## YOUR ASSIGNMENT
The expected output is the line bearing "Where should I click to: Click the camera" followed by all remaining lines of the records, each restated word for word.

## GIVEN DATA
══════════

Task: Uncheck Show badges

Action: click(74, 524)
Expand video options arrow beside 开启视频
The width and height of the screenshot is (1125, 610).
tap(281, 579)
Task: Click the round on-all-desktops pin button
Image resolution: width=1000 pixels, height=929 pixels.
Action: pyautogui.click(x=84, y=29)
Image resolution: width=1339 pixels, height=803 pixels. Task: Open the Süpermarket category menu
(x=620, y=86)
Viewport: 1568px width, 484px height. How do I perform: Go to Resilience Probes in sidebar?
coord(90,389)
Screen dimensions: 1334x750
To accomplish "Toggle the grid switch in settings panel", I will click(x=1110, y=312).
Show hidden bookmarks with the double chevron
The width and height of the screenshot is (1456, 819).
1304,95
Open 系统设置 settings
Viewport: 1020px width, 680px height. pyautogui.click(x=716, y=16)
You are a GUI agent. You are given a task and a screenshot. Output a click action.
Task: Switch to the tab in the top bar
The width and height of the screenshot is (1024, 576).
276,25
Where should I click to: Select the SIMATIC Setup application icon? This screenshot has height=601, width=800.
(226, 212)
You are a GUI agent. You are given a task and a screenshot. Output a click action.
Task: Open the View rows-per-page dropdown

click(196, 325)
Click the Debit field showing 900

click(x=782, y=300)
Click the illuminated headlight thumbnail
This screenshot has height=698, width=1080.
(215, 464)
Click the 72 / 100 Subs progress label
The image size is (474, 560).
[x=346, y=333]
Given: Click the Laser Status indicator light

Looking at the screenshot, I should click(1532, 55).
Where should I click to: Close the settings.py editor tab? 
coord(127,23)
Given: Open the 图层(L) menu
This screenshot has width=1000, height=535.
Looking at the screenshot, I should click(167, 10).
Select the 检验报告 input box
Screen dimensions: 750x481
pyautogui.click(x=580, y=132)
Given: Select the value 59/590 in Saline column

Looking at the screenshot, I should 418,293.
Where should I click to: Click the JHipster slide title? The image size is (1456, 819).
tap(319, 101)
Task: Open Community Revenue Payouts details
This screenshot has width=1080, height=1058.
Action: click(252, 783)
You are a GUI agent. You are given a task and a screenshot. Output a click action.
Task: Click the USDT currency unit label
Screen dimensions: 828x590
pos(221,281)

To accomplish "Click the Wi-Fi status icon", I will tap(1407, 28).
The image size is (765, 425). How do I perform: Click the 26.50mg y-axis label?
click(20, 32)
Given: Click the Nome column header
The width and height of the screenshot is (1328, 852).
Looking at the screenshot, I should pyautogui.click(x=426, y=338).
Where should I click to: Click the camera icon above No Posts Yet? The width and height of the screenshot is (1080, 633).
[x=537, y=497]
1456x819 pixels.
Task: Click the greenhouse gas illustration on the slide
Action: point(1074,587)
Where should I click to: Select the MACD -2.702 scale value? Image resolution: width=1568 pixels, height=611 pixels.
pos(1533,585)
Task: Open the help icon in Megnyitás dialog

══════════

## EXERCISE RESULT
Where should I click to: Click the camera icon above No Posts Yet? The width and height of the screenshot is (1080, 633).
[x=537, y=497]
1456x819 pixels.
Task: Click the greenhouse gas illustration on the slide
Action: point(1074,587)
Where should I click to: Select the MACD -2.702 scale value? Image resolution: width=1568 pixels, height=611 pixels.
pos(1533,585)
Task: Open the help icon in Megnyitás dialog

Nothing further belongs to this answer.